Kenzie giggled like a ripple and squeezed his shoulder. “There’s no harm in following tradition now and then. You’ll do beautifully, Commander.” This last directed at Kris with a smile.
“Thanks.” When she signed up for this duty, they’d neglected to inform her that as Best Man, she’d be obliged to deliver the first of the obligatory speeches. As an expectant quiet descended, Kris took her place at the rostrum set up by the head table with the fixed smile of one going bravely to the gallows.

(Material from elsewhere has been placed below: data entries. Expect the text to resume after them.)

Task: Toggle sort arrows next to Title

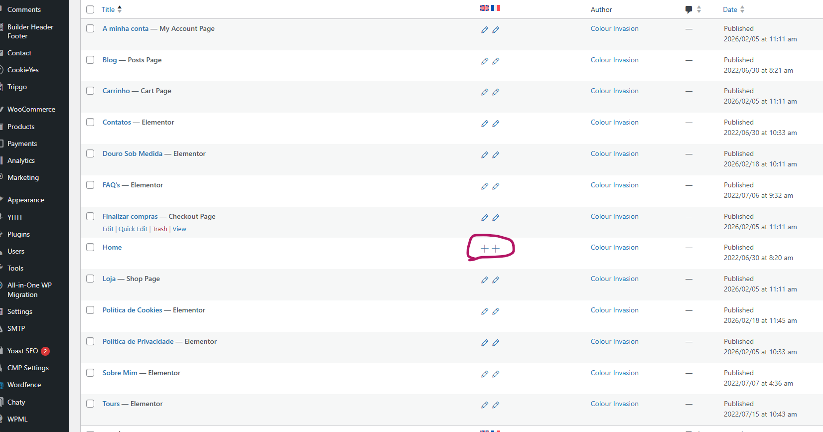Action: coord(120,9)
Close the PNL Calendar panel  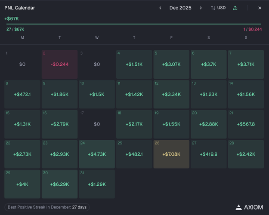pos(260,8)
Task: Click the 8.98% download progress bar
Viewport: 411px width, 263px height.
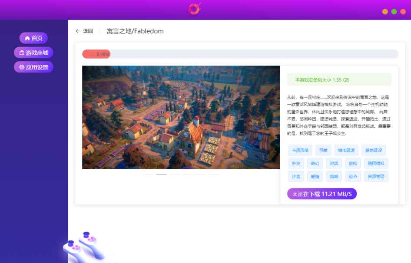Action: click(x=96, y=54)
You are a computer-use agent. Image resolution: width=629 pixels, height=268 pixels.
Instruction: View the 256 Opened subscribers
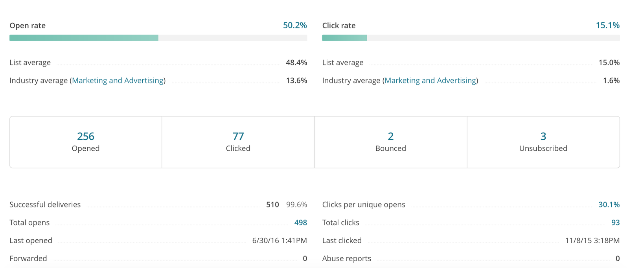[x=86, y=137]
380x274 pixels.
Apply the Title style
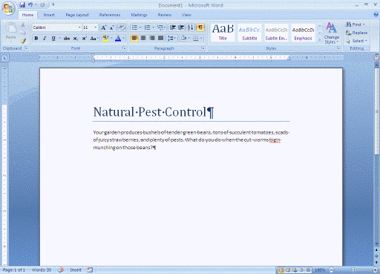tap(223, 33)
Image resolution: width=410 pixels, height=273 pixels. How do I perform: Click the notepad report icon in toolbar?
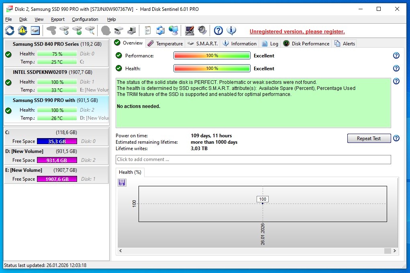pos(148,31)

Drawing breath as if it were her last, she looked out at the now silent crowd. “You probably all know Baz saved my life. Then, he did again. But marrying Kenzie proves that he does have some sense . . .”
She carried off the rest of the delivery well enough, her voice nearly drowned by the thump of blood in her ears, and finished to a round of cheering and cries of “Here! Here!”, “Up and at ’em!”, “Storm and board!” and other encouragements muddled by the joyful noise, during which Kris retreated to her seat next to Mariwen, not even stumbling. Under cover of the bright white tablecloth, Mariwen squeezed her hand. “You did do beautifully.”
“Uh huh,” Kris grunted low, squeezing her hand back. “No more surprises, right?”
“No more surprises. You’re in the clear now” with a wink.